■ Available records ■
......

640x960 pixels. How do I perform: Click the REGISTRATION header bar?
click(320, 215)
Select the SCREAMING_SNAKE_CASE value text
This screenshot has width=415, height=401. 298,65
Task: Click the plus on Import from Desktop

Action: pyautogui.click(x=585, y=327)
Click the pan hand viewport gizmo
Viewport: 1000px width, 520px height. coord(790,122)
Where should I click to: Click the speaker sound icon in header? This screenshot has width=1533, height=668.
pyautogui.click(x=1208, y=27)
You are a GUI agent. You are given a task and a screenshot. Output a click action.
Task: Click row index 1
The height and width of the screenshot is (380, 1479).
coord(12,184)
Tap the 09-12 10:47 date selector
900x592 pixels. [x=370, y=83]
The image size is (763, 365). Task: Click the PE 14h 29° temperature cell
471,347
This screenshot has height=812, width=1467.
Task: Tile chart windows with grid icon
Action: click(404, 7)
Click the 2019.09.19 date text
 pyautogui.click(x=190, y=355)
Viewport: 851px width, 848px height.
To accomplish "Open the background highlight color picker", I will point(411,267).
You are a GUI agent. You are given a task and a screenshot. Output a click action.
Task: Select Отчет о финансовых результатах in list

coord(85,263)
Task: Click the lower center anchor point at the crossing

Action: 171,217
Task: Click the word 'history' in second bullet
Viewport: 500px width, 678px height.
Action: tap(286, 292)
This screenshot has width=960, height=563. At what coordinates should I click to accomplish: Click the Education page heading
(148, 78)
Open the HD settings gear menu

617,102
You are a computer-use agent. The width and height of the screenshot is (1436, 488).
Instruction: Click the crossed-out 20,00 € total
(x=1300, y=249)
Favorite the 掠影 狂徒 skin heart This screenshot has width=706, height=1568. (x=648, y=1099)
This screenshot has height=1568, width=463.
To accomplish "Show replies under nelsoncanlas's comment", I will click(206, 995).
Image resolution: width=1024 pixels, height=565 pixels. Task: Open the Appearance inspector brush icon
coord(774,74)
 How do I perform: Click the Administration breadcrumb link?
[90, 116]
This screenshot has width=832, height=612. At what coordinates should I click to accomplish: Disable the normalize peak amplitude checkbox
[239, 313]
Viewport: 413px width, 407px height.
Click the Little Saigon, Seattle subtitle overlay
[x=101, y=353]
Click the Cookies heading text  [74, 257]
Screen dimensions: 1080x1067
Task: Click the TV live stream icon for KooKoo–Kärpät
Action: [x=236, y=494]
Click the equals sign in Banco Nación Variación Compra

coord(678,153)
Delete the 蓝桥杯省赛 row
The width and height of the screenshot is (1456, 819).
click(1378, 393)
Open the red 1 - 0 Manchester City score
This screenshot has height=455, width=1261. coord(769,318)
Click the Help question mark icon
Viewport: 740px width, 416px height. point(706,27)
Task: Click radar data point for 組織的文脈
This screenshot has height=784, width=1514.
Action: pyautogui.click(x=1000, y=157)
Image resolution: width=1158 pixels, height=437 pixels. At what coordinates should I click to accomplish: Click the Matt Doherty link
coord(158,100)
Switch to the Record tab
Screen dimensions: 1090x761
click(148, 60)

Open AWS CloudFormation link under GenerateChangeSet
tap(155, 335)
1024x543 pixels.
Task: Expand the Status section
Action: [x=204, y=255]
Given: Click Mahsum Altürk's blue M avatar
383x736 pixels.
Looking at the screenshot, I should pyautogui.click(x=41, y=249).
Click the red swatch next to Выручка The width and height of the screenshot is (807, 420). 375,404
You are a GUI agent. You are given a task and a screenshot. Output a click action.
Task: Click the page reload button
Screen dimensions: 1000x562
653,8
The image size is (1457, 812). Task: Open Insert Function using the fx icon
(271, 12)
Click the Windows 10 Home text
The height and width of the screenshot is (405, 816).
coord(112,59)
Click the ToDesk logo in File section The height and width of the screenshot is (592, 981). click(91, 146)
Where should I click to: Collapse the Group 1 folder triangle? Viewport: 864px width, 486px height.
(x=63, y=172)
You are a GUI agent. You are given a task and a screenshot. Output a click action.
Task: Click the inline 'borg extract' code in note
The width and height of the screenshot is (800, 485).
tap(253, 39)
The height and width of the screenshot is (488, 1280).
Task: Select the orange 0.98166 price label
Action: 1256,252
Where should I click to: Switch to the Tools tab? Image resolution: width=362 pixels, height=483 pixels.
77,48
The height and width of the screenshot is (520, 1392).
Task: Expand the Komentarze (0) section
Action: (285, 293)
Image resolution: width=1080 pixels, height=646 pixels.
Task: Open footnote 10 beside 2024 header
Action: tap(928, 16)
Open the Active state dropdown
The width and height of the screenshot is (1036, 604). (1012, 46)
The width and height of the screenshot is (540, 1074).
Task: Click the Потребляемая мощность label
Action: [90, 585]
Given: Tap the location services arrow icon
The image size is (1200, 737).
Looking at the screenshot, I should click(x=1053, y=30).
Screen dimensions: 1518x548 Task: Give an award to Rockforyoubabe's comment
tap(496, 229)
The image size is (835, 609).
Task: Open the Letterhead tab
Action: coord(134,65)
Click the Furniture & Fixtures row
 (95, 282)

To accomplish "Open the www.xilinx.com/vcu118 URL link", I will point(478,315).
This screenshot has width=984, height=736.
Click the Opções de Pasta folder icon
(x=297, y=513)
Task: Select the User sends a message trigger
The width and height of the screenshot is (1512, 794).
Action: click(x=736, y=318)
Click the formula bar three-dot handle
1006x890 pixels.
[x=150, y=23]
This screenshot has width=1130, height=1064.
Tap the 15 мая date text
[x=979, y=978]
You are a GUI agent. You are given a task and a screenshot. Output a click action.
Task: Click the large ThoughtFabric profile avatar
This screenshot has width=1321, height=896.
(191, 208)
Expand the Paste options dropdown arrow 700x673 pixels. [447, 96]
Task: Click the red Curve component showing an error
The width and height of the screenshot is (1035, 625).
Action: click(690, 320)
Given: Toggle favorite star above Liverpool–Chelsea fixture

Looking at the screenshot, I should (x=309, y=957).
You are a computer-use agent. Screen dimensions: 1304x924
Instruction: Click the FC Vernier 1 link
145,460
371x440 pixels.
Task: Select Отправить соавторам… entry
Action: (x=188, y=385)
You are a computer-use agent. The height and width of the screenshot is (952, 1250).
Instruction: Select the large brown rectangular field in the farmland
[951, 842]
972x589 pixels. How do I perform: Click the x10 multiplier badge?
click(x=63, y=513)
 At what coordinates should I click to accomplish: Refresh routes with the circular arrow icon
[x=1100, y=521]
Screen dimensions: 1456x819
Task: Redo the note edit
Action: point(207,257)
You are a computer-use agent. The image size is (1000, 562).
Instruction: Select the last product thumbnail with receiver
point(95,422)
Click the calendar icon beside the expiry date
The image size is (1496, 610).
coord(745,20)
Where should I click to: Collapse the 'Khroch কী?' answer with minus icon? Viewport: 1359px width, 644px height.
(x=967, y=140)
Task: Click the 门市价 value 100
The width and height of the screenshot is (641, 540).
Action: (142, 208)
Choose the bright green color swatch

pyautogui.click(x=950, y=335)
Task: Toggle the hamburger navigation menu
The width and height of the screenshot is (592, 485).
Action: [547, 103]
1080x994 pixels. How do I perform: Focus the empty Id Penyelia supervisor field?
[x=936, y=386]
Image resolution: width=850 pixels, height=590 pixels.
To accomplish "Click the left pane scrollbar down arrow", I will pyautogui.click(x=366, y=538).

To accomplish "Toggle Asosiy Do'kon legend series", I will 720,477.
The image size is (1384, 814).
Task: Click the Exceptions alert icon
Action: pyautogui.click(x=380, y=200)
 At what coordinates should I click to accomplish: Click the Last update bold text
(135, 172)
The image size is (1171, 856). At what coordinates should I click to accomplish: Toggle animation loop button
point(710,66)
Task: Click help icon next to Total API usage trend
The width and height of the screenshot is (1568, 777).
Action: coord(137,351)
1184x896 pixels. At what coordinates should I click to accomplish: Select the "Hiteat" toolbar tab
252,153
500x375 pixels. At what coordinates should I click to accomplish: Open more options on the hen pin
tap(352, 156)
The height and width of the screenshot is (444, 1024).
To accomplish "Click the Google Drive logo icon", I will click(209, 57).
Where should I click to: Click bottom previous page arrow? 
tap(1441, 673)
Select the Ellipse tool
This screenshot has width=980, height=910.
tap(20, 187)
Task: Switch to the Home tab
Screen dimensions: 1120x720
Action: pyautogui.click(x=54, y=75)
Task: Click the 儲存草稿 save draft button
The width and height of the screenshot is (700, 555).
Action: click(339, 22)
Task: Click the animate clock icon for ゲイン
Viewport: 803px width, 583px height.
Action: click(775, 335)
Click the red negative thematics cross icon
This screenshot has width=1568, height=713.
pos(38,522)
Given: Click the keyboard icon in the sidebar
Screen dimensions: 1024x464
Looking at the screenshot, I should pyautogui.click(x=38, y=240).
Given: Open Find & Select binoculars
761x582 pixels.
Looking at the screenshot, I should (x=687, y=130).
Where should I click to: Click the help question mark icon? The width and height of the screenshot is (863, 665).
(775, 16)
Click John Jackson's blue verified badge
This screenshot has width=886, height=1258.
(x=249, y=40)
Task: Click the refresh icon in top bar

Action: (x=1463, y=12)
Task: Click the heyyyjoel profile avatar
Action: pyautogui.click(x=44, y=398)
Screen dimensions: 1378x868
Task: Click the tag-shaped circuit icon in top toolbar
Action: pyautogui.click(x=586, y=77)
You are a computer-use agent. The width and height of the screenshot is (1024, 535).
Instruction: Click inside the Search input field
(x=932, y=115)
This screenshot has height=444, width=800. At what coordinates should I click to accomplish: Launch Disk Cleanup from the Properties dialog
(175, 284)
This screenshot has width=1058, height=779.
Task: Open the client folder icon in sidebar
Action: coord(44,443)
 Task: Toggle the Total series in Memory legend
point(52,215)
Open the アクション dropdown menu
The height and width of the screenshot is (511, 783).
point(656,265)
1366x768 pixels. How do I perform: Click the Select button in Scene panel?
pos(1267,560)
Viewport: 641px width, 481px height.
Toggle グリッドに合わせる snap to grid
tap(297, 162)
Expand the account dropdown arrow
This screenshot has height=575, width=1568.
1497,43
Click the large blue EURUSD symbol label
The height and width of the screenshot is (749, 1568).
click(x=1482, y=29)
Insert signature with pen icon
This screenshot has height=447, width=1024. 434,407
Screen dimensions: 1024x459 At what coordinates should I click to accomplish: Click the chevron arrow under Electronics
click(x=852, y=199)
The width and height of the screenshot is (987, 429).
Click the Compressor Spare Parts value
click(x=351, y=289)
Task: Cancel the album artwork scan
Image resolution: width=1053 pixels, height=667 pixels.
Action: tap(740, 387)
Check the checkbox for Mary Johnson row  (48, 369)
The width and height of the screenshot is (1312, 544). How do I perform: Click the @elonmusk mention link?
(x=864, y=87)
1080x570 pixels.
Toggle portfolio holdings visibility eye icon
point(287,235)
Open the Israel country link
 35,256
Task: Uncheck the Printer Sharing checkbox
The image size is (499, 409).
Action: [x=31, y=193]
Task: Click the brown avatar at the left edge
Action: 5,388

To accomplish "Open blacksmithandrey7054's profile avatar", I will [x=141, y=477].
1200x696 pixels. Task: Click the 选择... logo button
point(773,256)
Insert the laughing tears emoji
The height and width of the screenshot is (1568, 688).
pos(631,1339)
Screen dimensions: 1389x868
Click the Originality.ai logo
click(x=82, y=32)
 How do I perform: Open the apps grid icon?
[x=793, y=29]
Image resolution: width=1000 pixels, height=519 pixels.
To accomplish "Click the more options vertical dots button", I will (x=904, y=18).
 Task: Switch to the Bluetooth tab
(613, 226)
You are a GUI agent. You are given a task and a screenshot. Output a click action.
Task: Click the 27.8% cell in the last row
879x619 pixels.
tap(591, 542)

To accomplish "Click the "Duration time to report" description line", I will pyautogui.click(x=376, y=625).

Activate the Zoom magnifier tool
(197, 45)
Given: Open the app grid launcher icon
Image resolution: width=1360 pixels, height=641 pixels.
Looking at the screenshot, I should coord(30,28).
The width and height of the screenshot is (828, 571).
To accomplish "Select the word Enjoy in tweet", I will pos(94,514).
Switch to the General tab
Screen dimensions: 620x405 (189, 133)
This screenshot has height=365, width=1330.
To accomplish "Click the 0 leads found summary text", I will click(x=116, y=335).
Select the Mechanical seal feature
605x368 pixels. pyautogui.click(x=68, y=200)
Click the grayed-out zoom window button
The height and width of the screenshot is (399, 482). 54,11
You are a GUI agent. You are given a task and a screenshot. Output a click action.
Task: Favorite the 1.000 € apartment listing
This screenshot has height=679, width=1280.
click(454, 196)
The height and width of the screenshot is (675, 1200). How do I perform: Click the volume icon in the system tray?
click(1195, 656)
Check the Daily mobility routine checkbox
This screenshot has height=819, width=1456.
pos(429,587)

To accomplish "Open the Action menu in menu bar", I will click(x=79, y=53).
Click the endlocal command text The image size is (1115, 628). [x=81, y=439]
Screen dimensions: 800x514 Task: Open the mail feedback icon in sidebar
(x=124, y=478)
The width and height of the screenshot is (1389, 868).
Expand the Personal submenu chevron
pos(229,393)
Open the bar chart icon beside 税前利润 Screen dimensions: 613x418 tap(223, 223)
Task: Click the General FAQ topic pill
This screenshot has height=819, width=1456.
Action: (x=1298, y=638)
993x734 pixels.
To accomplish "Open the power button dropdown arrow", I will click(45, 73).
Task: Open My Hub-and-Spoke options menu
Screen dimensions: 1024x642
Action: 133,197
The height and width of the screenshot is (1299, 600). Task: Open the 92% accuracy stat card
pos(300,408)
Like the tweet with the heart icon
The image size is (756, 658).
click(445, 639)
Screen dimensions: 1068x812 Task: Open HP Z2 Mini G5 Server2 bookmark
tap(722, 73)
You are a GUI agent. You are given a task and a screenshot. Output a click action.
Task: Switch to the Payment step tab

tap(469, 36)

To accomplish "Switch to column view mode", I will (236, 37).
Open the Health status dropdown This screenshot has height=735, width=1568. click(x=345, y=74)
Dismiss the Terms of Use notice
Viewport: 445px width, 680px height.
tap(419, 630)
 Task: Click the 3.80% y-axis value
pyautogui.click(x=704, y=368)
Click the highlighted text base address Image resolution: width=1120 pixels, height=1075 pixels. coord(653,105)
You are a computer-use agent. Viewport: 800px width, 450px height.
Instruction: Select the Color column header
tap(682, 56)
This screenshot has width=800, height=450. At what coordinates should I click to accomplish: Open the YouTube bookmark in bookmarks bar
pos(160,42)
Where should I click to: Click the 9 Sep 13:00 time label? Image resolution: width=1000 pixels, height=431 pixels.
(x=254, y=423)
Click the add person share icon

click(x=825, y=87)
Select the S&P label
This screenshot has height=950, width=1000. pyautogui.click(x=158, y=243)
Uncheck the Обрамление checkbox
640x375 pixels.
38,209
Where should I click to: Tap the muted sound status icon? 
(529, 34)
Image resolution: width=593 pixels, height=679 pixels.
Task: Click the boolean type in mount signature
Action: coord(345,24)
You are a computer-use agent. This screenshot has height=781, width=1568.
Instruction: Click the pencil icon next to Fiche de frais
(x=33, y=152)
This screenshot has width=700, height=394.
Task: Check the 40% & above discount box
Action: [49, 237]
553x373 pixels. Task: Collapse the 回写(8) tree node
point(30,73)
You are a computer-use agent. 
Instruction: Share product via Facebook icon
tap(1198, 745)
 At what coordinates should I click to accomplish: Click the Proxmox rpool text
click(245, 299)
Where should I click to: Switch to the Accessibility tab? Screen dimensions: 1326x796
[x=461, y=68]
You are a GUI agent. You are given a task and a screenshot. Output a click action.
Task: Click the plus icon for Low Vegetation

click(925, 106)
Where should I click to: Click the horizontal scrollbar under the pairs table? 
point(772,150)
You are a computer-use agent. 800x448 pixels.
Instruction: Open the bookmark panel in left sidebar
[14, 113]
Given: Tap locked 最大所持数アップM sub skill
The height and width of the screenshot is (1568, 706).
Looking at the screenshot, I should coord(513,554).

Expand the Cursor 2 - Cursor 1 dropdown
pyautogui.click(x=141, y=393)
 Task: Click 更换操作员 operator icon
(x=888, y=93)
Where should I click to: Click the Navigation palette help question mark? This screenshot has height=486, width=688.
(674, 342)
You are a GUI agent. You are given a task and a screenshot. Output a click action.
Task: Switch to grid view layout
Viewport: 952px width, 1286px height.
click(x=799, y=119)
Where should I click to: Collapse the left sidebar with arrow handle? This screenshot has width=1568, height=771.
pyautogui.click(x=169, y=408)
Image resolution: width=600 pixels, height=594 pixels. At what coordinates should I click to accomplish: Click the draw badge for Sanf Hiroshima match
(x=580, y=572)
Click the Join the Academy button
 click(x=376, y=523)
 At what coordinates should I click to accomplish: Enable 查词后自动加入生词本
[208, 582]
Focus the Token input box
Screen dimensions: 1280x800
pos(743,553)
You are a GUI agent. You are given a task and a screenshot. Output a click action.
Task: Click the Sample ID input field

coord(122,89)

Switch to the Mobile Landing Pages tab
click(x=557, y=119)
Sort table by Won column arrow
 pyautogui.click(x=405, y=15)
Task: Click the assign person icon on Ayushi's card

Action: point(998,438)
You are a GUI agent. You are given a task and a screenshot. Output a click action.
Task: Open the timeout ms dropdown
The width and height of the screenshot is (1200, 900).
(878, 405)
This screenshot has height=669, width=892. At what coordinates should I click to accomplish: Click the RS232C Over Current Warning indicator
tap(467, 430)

......

Output the material above exactly, but only from the line that carries "Open the Health" through the line that carries "Click the highlighted".

■ Result for this exercise ■
Open the Health status dropdown This screenshot has height=735, width=1568. click(x=345, y=74)
Dismiss the Terms of Use notice
Viewport: 445px width, 680px height.
tap(419, 630)
 Task: Click the 3.80% y-axis value
pyautogui.click(x=704, y=368)
Click the highlighted text base address Image resolution: width=1120 pixels, height=1075 pixels. coord(653,105)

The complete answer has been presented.